I see a color in your chart above that looks very close to snakebite. It may be exact, not sure, but IME it is important to get snakebite just right for use on NMM gold, among many other things.
You have a cold gray and a warm gray, which is cool. Very true that turqoise is needed. Lots of shades of brown is important. But ultimately, 3 things are needed to qualify as the best of the best for a line of paints. They are:
1) Good flesh colors. Stay away from making them overly pink (tho include one pinkish tone). A couple base tones to choose from would be nice, followed by a couple of shades that include a reddish tan, a greenish tan, and a golden tan. Then a yellow and a pink highlight. I would copy closely the old citadel Tallarn Flesh, Kislev Flesh, Bugman's Glow, Ratskin Flesh. Andrea and Scalecolour are good too.
2) Inks. Nothing crazy here just good strong primary colors. Intensity and saturation are what count.
3) Metallics. These, plus the mattness of their acrylic paints, is what made Scale75 the best in the biz. The key is to make super fine pigments that don't sink in suspension. Also, make a very dark steel, like Scalecolour's Black metal. I found their golds not quite as good, simply because I haven't messed around with them enough to find a clear way to do Bronze, Brass and copper. See also the old line of Citadel metallics.

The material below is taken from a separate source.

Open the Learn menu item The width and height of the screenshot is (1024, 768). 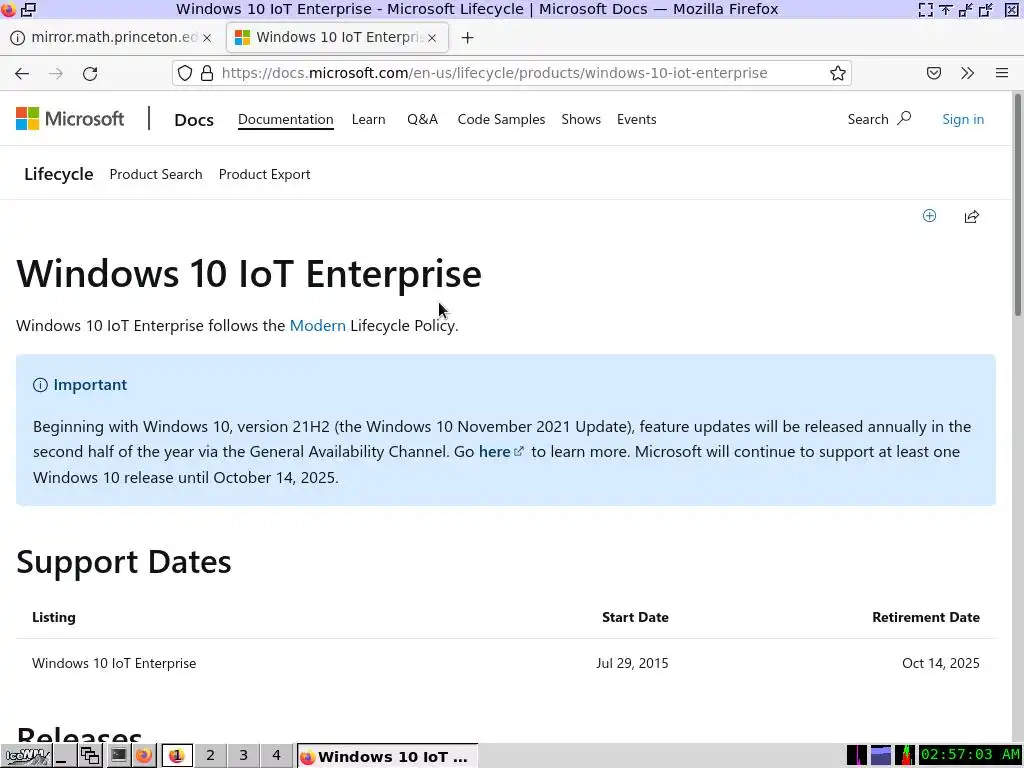tap(368, 120)
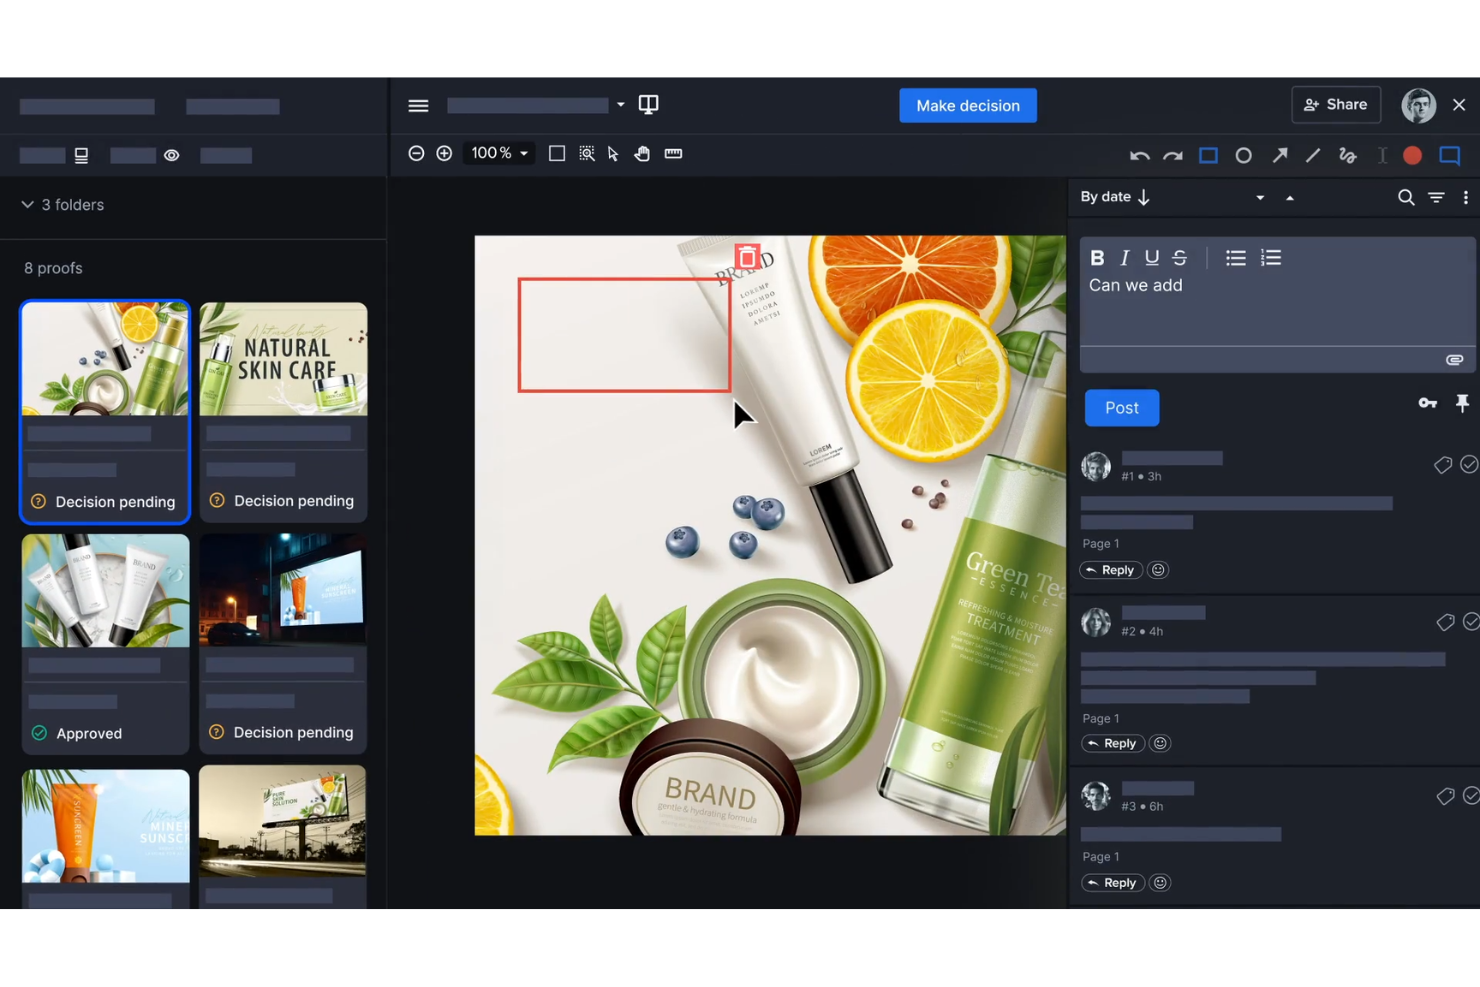Delete the red marker via trash icon
This screenshot has width=1480, height=987.
[746, 257]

Do those three and keep your costs where they are, roughly, and there is no reason that everyone wouldn't buy your paint ahead of anyone else. Oh, key colors to think of too would be something that equals VMC Dark Sea Blue which is also GW Incubi Darkness and P3 Coal Black. As I think of more I'll include them here.
I am going to buy that first set simply because you appear to have made a perfect Warlock Purple.